BEST PRICE TAG … Extending to some 16,500 sq ft, one of Mayfair’s most unusual properties is centred around a cloistered courtyard and affords what Chesterfield  describe as ‘exceptional contemporary accommodation’ arranged over just three floors. Basically you get four principal reception rooms, seven bedroom suites, an 18 metre swimming pool, a large roof garden as well as underground garaging for four cars and an adjoining two bedroom staff house … all for a take-your-breath-away weekly rent of Z25,000 ! HERE


Thursday, September 27th, 2012

Driving through the mile-long avenue of beech and lime trees that lines the sweeping drive to Lucknam Park Hotel, one is immediately transported to a bygone era of lavish Georgian house parties; of being waited on by an army of devoted staff and of lounging around in opulent surroundings, partakingofone’shost’sgenerosity and hospitality.

Lucknam Park Hotel

Nearly 300 years on, and Lucknam Park is now an impressive Relais & Chateaux hotel, but the air of a private country house party still pervades this elegant Palladian manor. The service is faultless — efficient, friendly and courteous — making you feel instantly at home. There are 41 supremely comfortable bedrooms and suites, most of which have spectacular views over the 500 acres of parkland, which have been recently and tastefully refurbished, containing well-chosen antiques, paintings and gorgeous fabrics. The Park Restaurant, presided over by Head chef Hywel Vaughan Jones (formally of the Mandarin Oriental Hyde Park) is to die for — dishes are exquisitely presented, delicious yet light enough to satisfy the modern, health-conscious palate.

Lucknam Park Hotel

But what really sets Lucknam Park apart from the rest, is its impressive array of country pursuits and spa facilities.
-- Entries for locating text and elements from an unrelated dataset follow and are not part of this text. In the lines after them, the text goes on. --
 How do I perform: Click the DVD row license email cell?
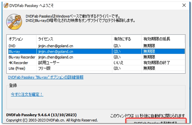56,46
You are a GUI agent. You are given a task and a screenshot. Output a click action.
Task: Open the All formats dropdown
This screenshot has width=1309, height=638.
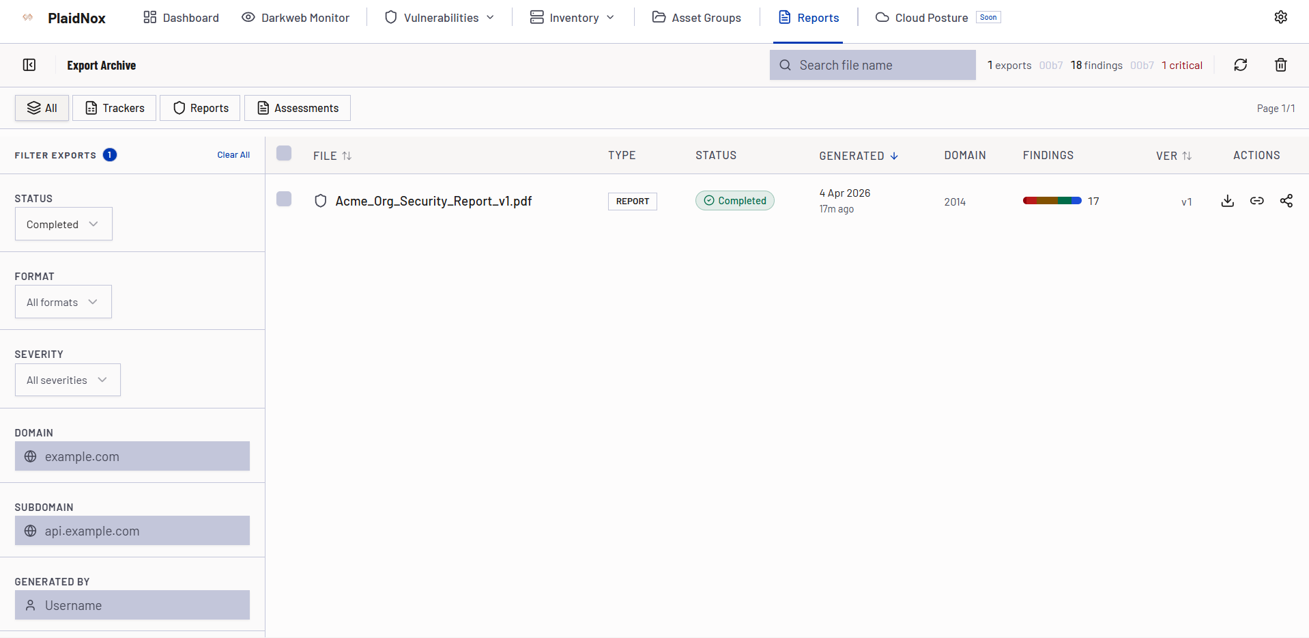point(63,302)
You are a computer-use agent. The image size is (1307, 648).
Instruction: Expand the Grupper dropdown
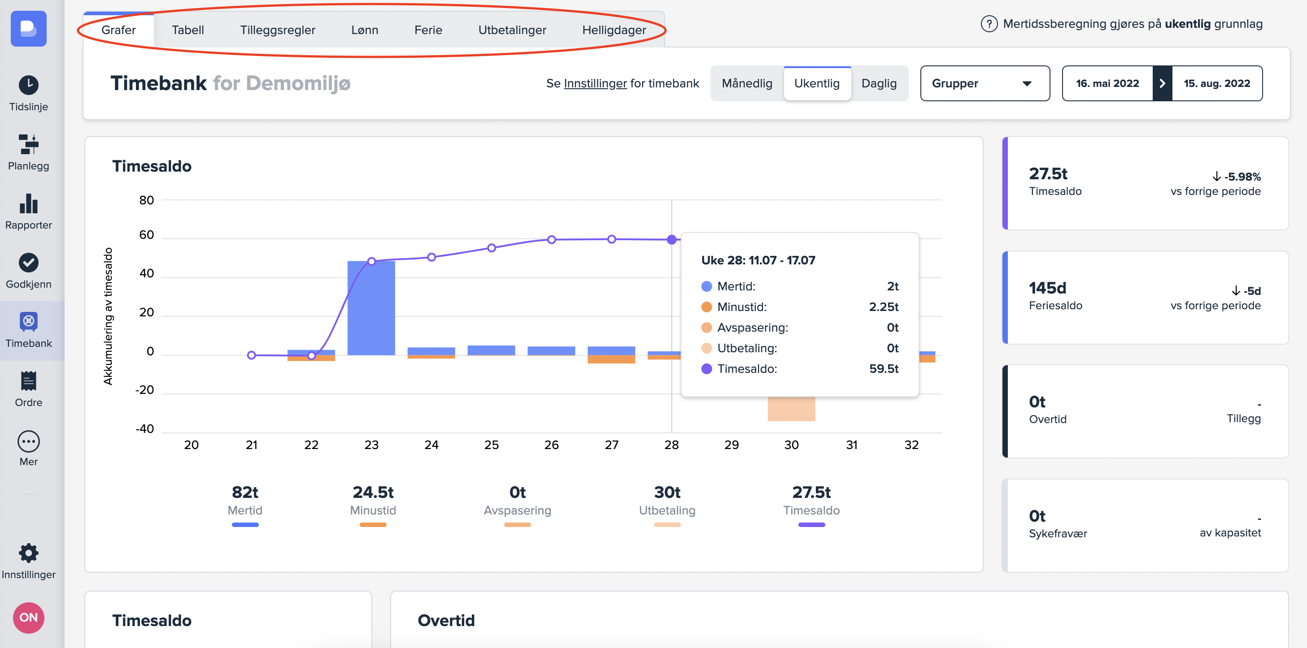pos(984,83)
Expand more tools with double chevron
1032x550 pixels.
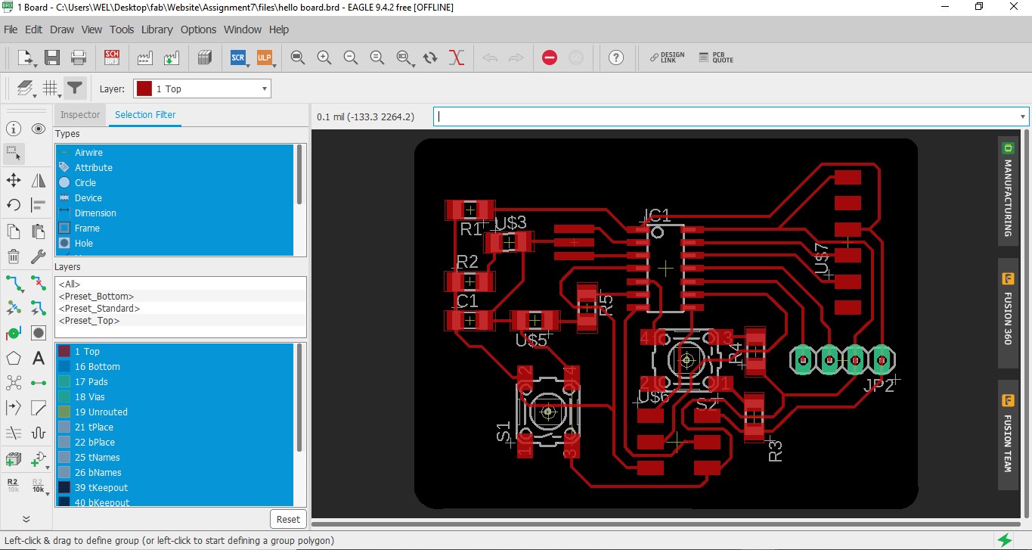[x=26, y=519]
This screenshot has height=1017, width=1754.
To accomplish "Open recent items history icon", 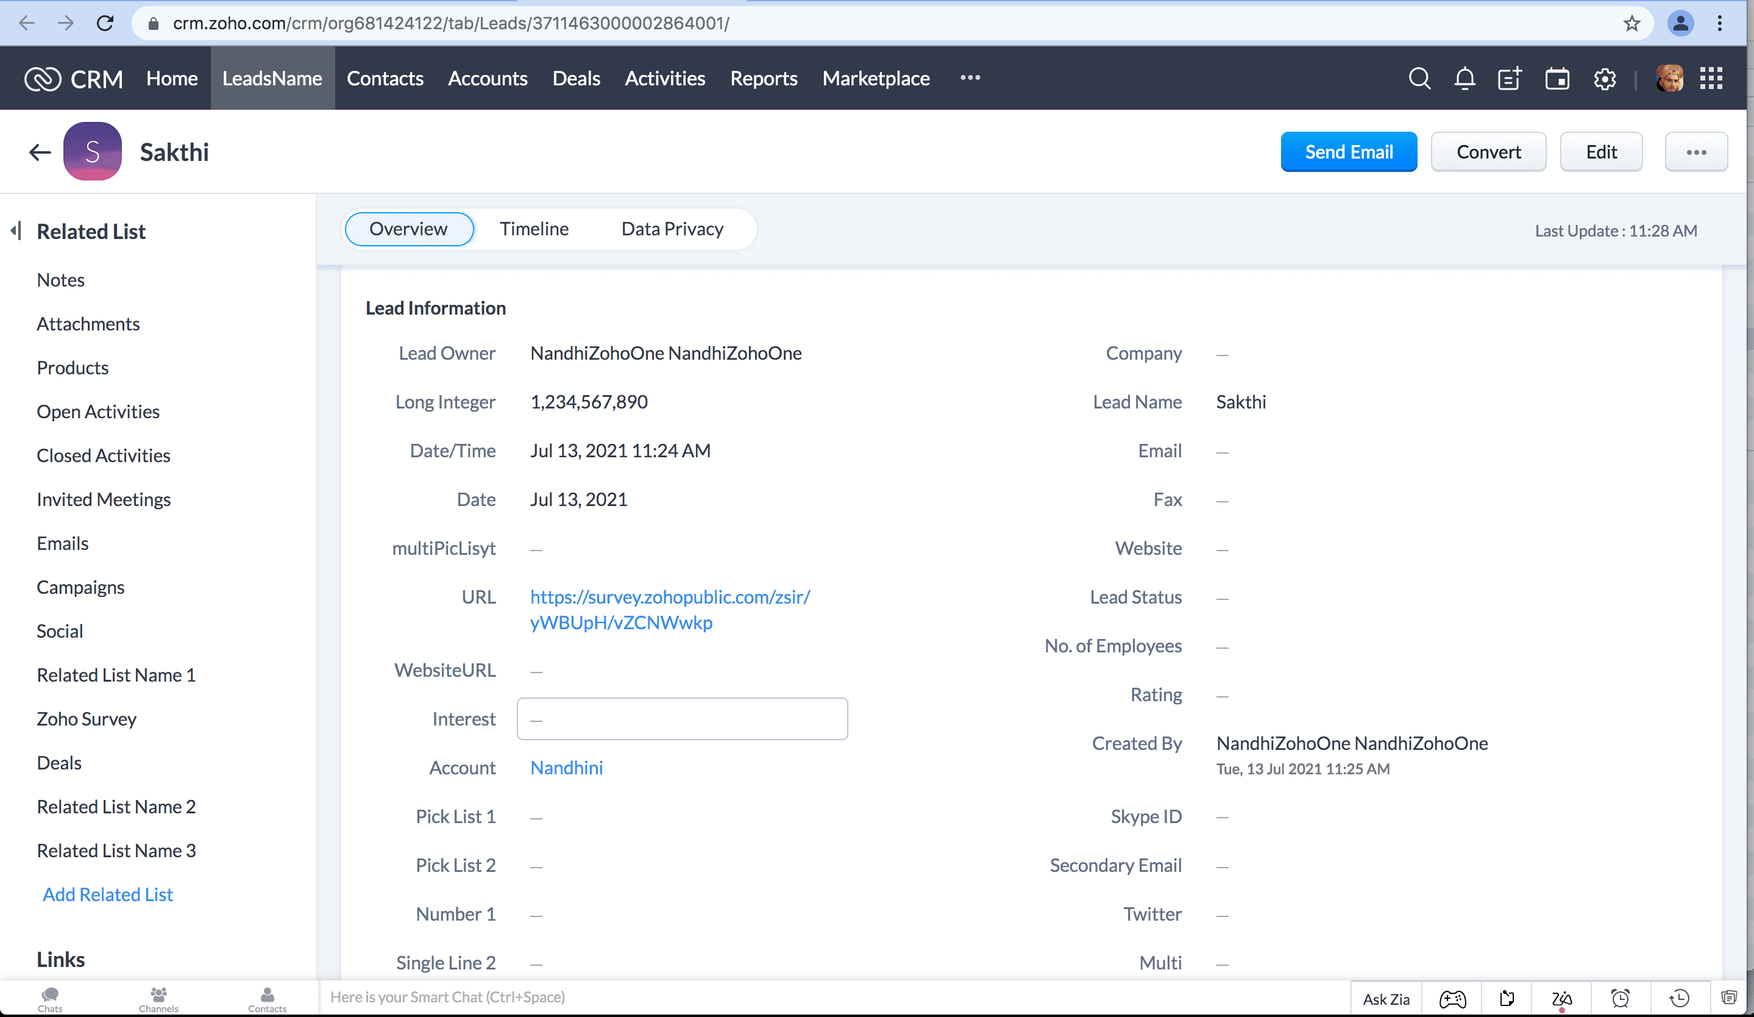I will [1679, 999].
Whatever mood takes you, there is an activity to suit, from riding in the park to croquet on the lawn; from tennis lessons to clay-pigeon shooting. And if all the activity proves too much, then an afternoon in The Spa will relax and energise. The Health and Beauty salon is an oasis of calm, situated in a delightfully secluded house adjoining the hotel. Luxury treatments range from individually tailored Clarins facials to Thalgo cosmetic marine body treatments. The Spa itself consists of a 13-metre-long heated indoor swimming pool, that in fine weather opens on to a walled rose-garden; plus solarium, steam room and gymnasium —run by a team of professional trainers, who use the perform a wide range of fitness analysis tests.

Lucknam Park Hotel

So for the 21. Century answer to a weekend with Mr Darcy, head for Lucknam Park in Wiltshire, where the      best modern spa-hotel luxury blends seamlessly with traditional country house hospitality.